Come sottolinea Paul Baker, tra l* prim* e più importanti linguist* che lo hanno studiato, la caratteristica principale del Polari è quella di presentarsi come un cripto-linguaggio, derivante da una necessità di protezione e tutela all’interno di una società in cui le istituzioni legislative, mediche e religiose stigmatizzavano e punivano l’essere queer. 

Alla dimensione di segretezza tuttavia non si lega solamente la necessità di protezione, ma anche e soprattutto la consapevolezza di creare un sistema sociale e culturale, oltre che linguistico, non solo alternativo, ma fortemente contrapposto al contesto in cui s’innesta: bona, per esempio, non significa semplicemente “buono”, «non si tratta di una traduzione diretta – significa “buono” all’interno dei valori della comunità che utilizza il Polari» (Baker).  Si delinea quindi come quello che Halliday definirebbe un’ anti-lingua, ovvero un tipo di linguaggio che forma e si forma all’interno di un’ anti-società disubbidiente e contrapposta a una società che la esclude e marginalizza

Secondo lo stesso principio di tutela e creazione alternativa di valori si sono creati, specialmente nel secolo scorso, una serie di gerghi che hanno assunto le connotazioni di anti-lingue: esempi ne possono essere il Pajubà, usato dalla comunità queer brasiliana e principalmente tra le donne trans, o l’IsiNgqumo utilizzato dalla comunità nera sudafricana e basato sulla lingua Zulu che si pone in convivenza e contrapposizione al Gayle, utilizzato principalmente dagli uomini omosessuali bianchi.

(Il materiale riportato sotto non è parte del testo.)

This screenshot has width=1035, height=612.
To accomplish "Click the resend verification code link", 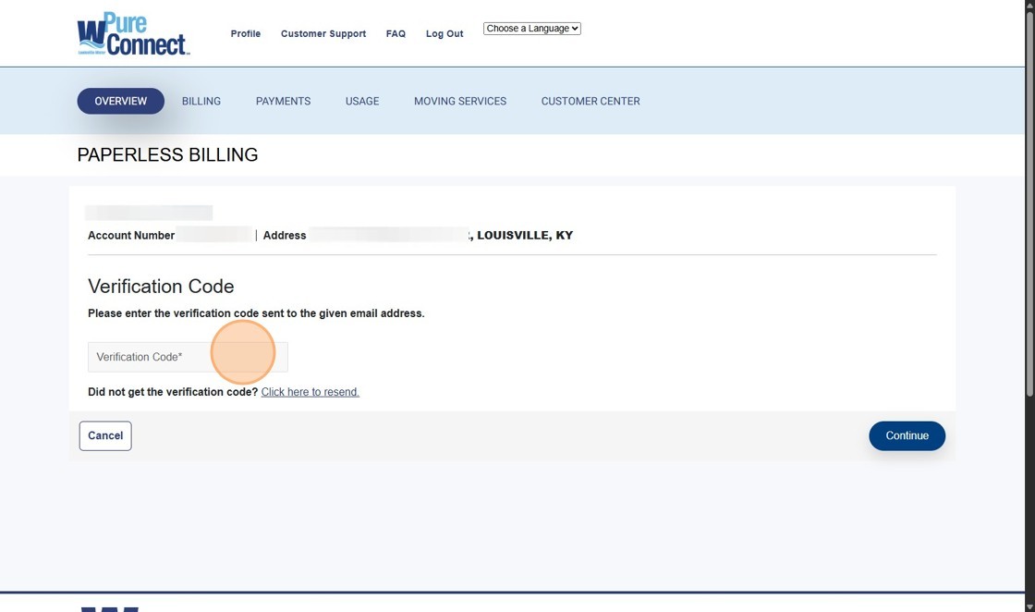I will point(310,392).
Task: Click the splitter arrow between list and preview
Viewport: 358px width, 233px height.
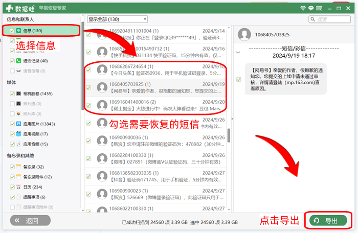Action: (232, 119)
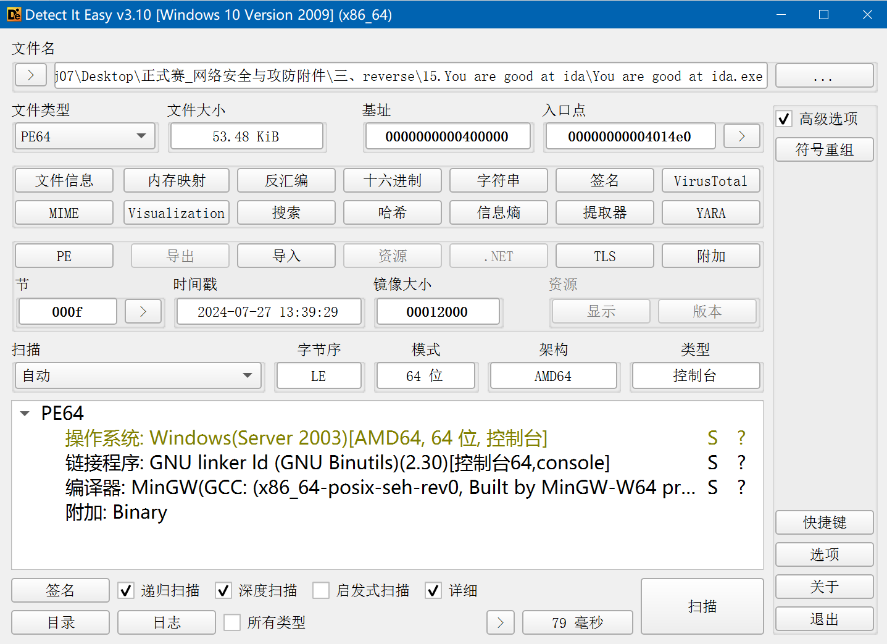Click the question mark on the 编译器 row
This screenshot has width=887, height=644.
[741, 487]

Dagli anni ’60 l’utilizzo del Polari vede un rapido declino, dovuto principalmente al venir sempre meno della necessità di nascondere pubblicamente la propria identità queer, fenomeno legato al processo di depenalizzazione dell’omosessualità conclusosi in Inghilterra nel 1967. Già nel 1965, Round The Horne, programma radiofonico della Bbc che andava in onda nell’insospettabile domenica pomeriggio alla presenza di un’audience composta da famiglie, presentava due personaggi esplicitamente gay, Julian e Sandy, che inserivano numerose frasi in Polari per evitare la censura e contemporaneamente deridere la stessa Bbc. Tuttavia quelle frasi di Polari lasciate ad appannaggio della massa sdoganavano la dimensione chiusa e segreta dei locali e dei quartieri londinesi, invalidandone la funzione primaria e segnandone così il declino. 

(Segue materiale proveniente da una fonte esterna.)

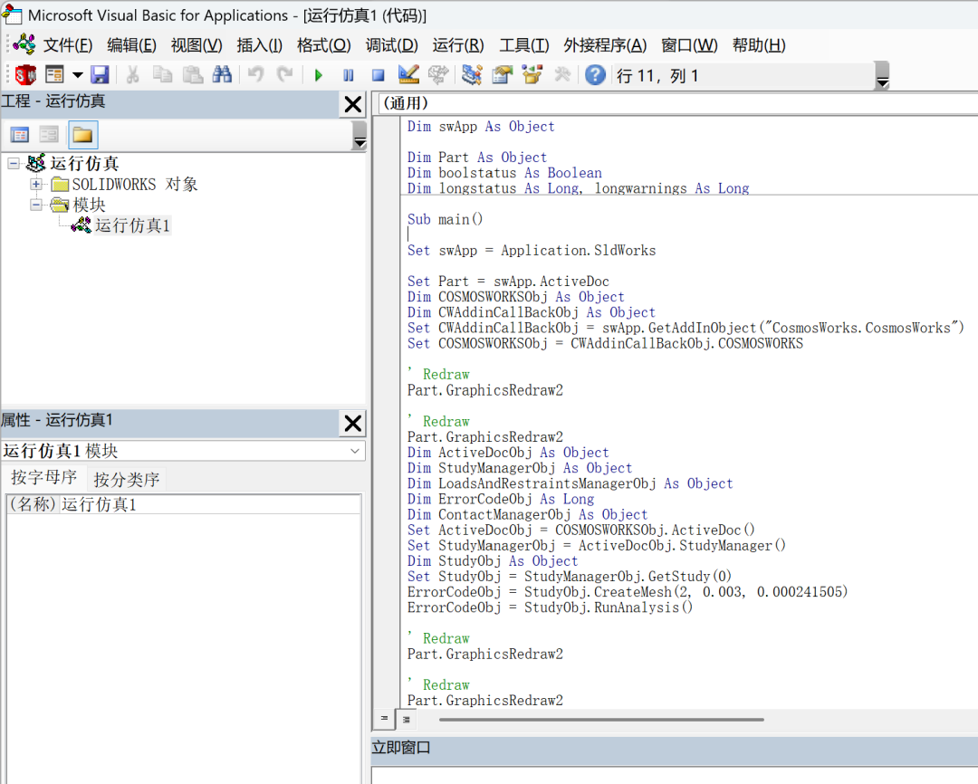Pause execution with the Break button
This screenshot has width=978, height=784.
349,75
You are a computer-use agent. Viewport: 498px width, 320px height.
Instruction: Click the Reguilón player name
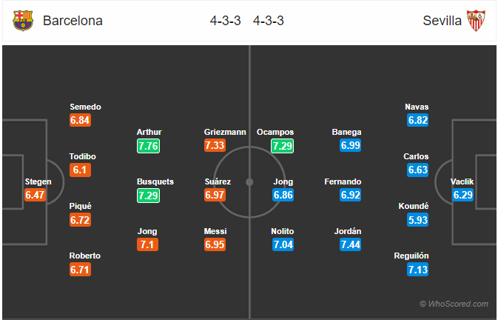[411, 256]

Oltre al lascito di qualche vocabolo, che in alcuni casi ha raggiunto anche l’italiano (es. butch, dyke), il Polari è degno di nota se letto all’interno della sua formazione nel corso dei secoli e nella sua testimonianza di come all’interno di una società che esclude, non prevede o marginalizza determinate identità, la costruzione delle stesse e del loro portato dissidente passi proprio attraverso la lingua.